From the above equations,

    $B=\frac{1-k_2/k_1}{1+k_2/k_1}A$ and $C=\frac{2}{1+k_2/k_1}A$                                                (VI)

Write the equation for probability.

    $R=\frac{B^2}{A^2}$                                                 (VII)

Conclusion:

Substitute equation VI in VII.

    $\begin{array}{c}R=\frac{{\left(1-k_2/k_1\right)}^2}{{\left(1+k_2/k_1\right)}^2}\\ =\frac{{\left(k_1-k_2\right)}^2}{{\left(k_1+k_2\right)}^2}\end{array}$

Therefore, the proof for the reflection coefficient for the given condition is $R=\frac{{\left(k_1-k_2\right)}^2}{{\left(k_1+k_2\right)}^2}$ shown above.

(b)

To determine

Find the probability of particle being reflected.

Answer to Problem 59CP

The probability of particle being reflected is $0.0920$.

Explanation of Solution

Write the equation for ration of $k_2$ to $k_1$.
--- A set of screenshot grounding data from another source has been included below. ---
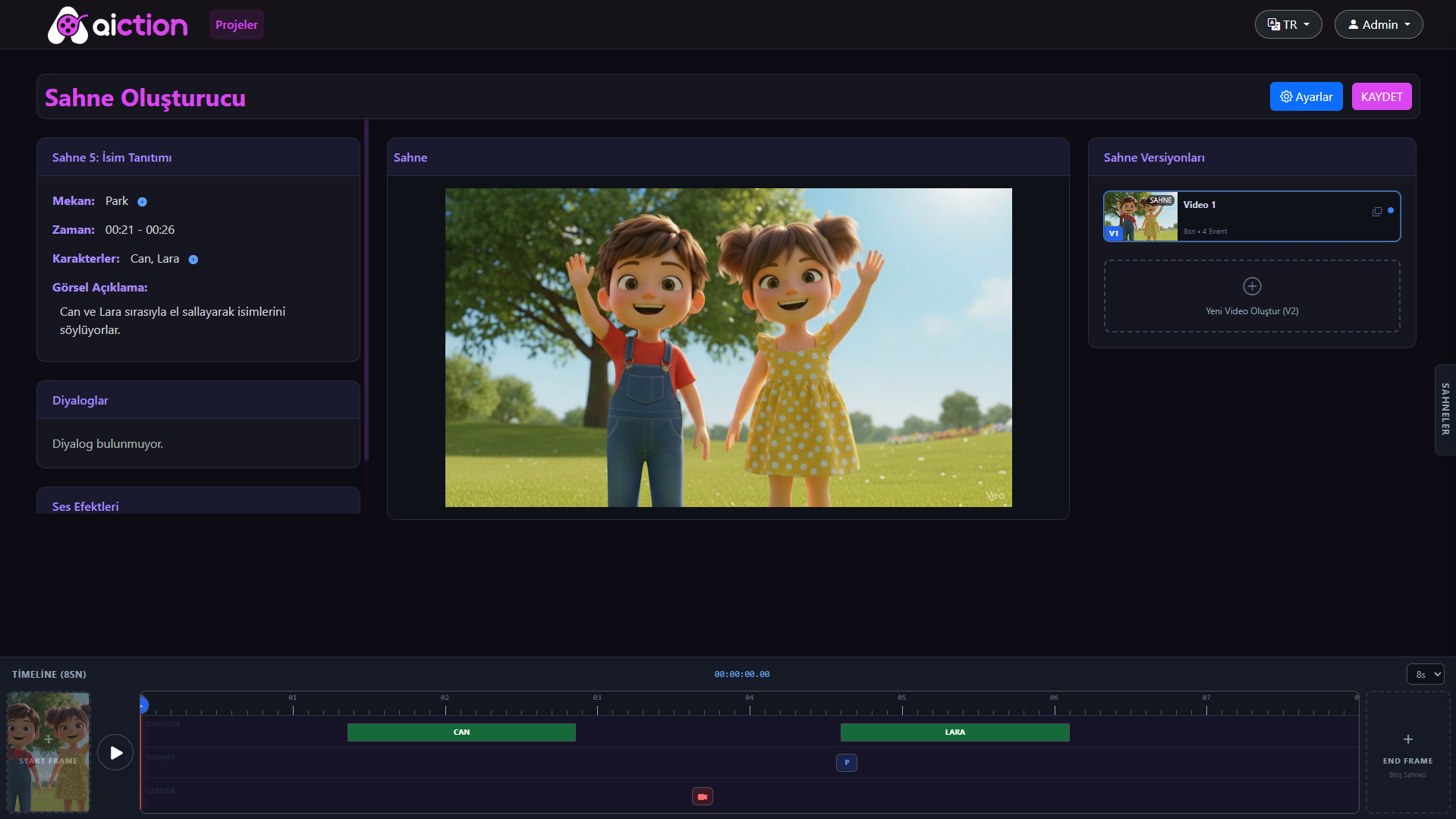The image size is (1456, 819).
Task: Add an end frame with plus icon
Action: [x=1407, y=739]
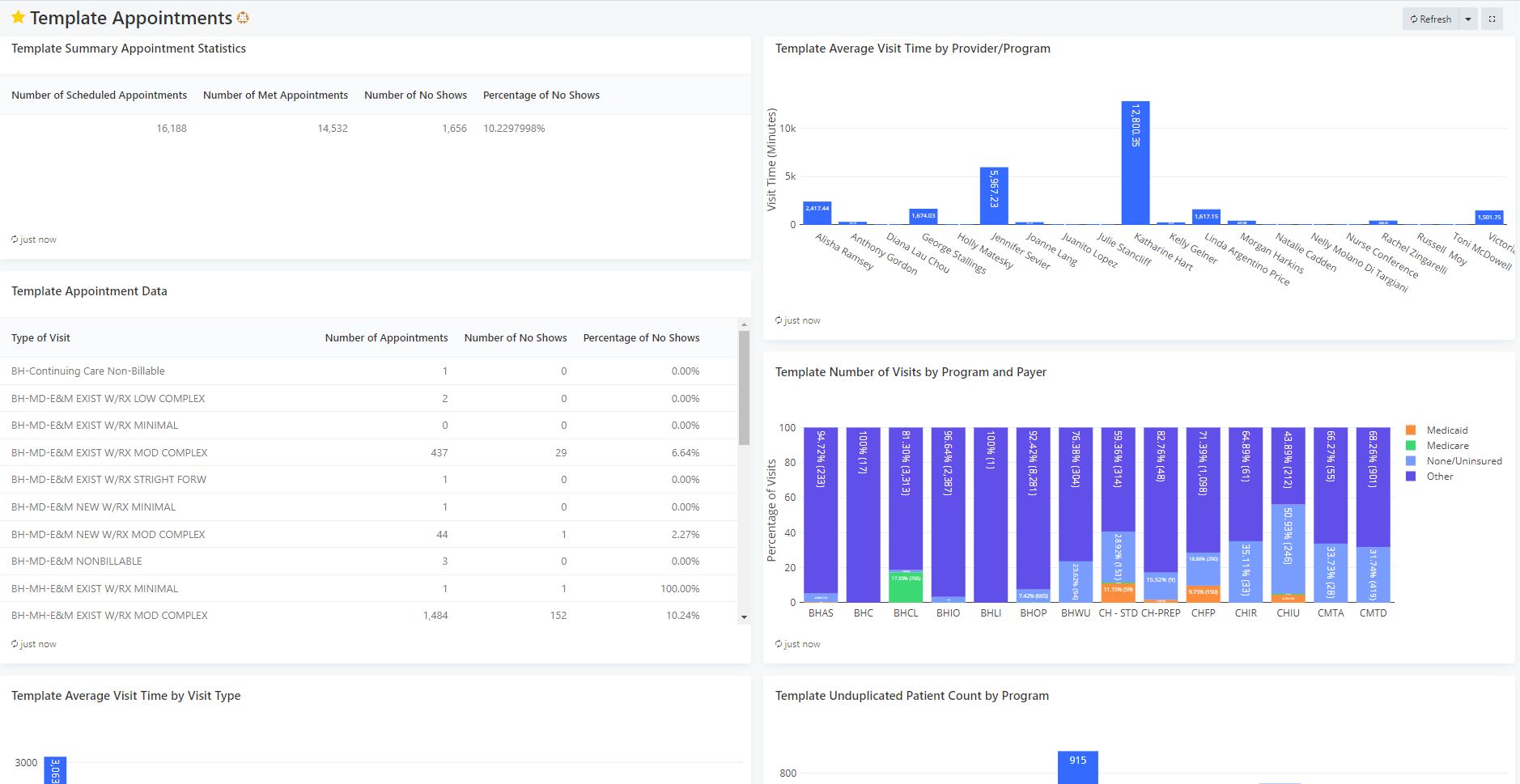
Task: Click the Number of Appointments column header
Action: click(x=386, y=337)
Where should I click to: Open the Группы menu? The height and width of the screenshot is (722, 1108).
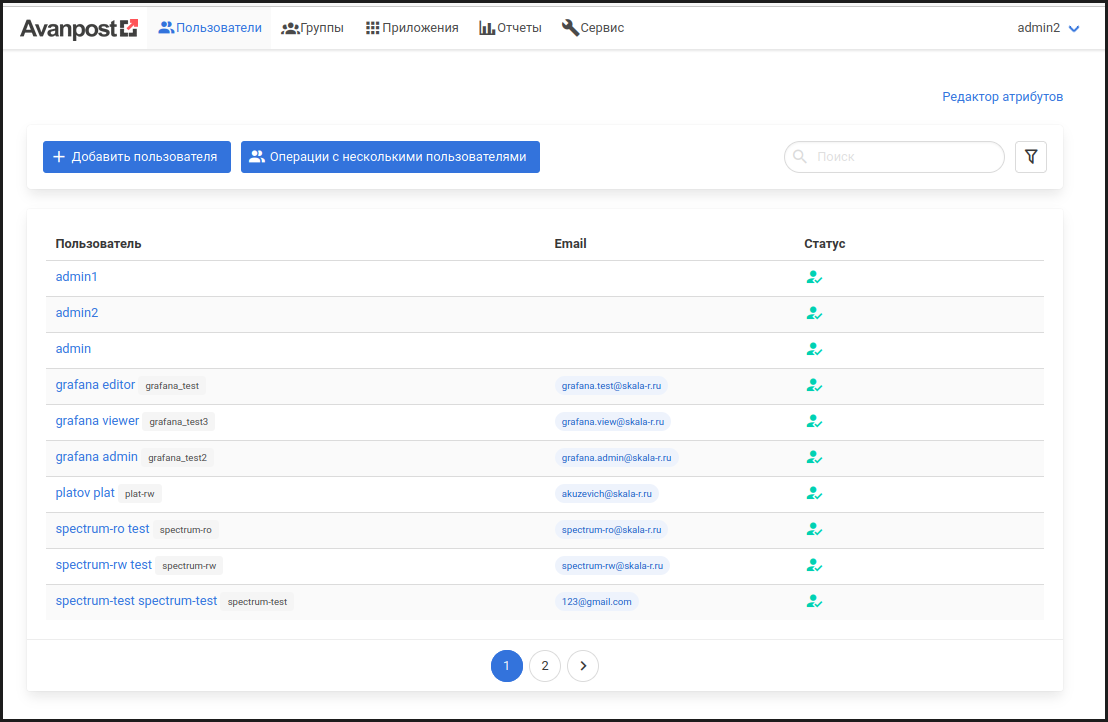point(312,28)
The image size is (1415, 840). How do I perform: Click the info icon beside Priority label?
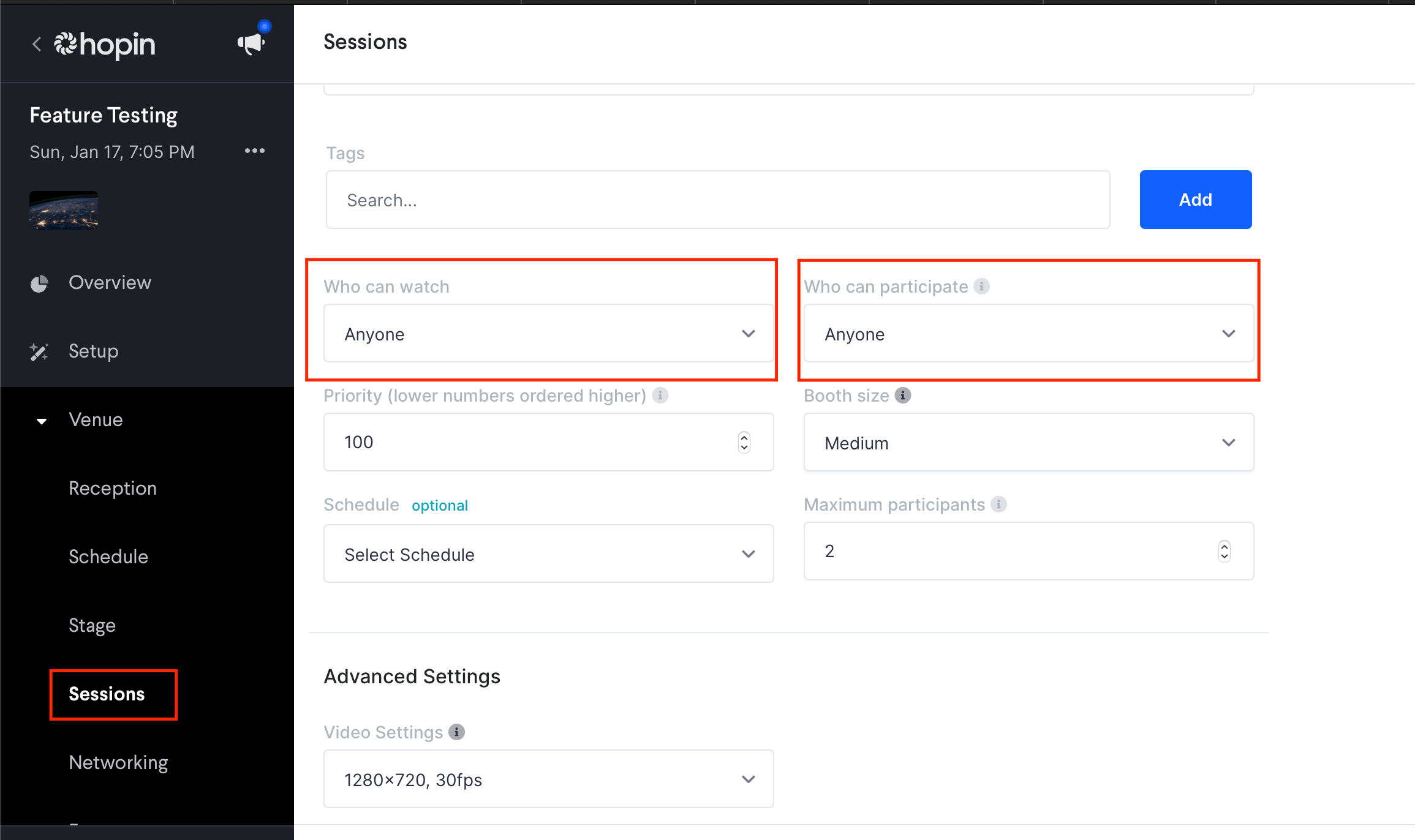[660, 395]
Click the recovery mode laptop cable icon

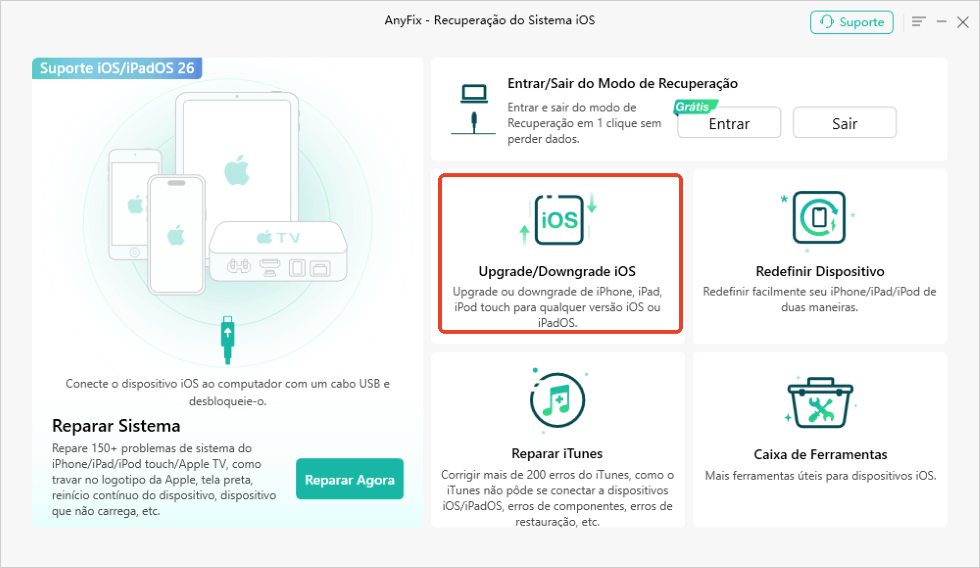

    $\frac{k_2}{k_1}=\sqrt{\frac{E-U}{E}}$                                                  (VIII)

Conclusion:

Substitute $7.00\text{ eV}$ for $E$ and $5.00\text{ eV}$ for $U$ in equation VIII.

    $\begin{array}{c}\frac{k_2}{k_1}=\sqrt{\frac{2.00\text{ eV}}{7.00\text{ eV}}}\\ =0.535\end{array}$

Substitute $0.535$ for $\frac{k_2}{k_1}$ in the following probability equation.

  $\begin{array}{c}R=\frac{{\left(1-k_2/k_1\right)}^2}{{\left(1+k_2/k_1\right)}^2}\\ =\frac{{\left(1-0.535\right)}^2}{{\left(1+0.535\right)}^2}\\ =0.0920\end{array}$

Therefore, the probability of particle being reflected is $0.0920$.

(c)

To determine

Find the probability of particle being transmitted.

Answer to Problem 59CP

The probability of particle being transmitted is $0.908$.

Explanation of Solution

Write the equation for probability of transmitted.

    $T=1-R$                                                  (IX)

Conclusion:

Substitute $0.0920$ for $R$ in equation IX.

    $\begin{array}{c}T=1-0.0920\\ =0.908\end{array}$

Therefore, the probability of particle being transmitted is $0.908$.